Para muitos, foi a pressão desses jovens que levou o governo de Xi Jinping a abandonar a política de "covid zero", na qual qualquer novo caso era motivo para se fechar um bairro inteiro ou até uma cidade.

Chineses e brasileiros que moram na China relataram como, mesmo no auge do fechamento, havia esquemas para que a juventude se reunisse — sempre sob intenso risco.

GRANDES INCERTEZAS

Segundo pesquisas, a atual geração de jovens chineses é a mais pessimista, dentro da própria sociedade local. Num levantamento realizado pela consultoria Oliver Wyman, 62% deles estão preocupados com seus empregos e 56% não sabem se conseguirão repetir o mesmo padrão de vida de seus pais. A taxa, segundo o levantamento, é superior a qualquer outro grupo etário dentro da China.

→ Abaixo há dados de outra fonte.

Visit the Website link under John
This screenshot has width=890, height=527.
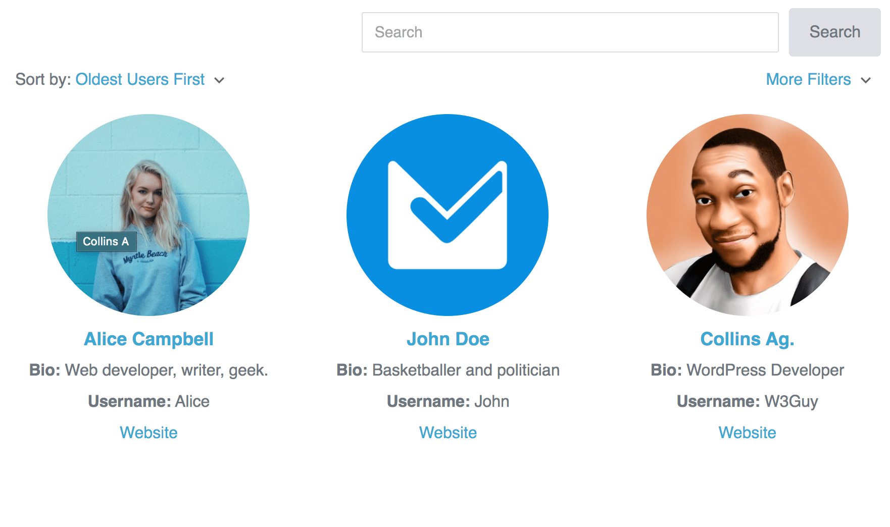(448, 433)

Diplomatas estrangeiros que vivem no país destacam que o governo sabe desse mal-estar. E não são poucos os que lembram que foram os estudantes insatisfeitos quem lideraram os protestos de 1989.

Não por acaso, Xi Jinping usou um trecho de seu discurso de Ano Novo chinês para mandar um recado: "Uma nação só vai prosperar quando seus jovens tiverem êxito".

A frase foi interpretada como um sinal de que o governo sabe que terá de construir novas possibilidades para essa geração, se não quiser ver essa insatisfação ganhar uma dimensão de contestação política. Dessa vez, porém, terá de fazê-lo num cenário de maior tensão internacional e de taxas de crescimento mais baixas.

De forma quase unânime, os jovens chineses afirmaram que não acreditam na propaganda oficial. "Queremos resultados. É nisso que acreditamos."

Seus pais tiveram. Já eles parecem duvidar.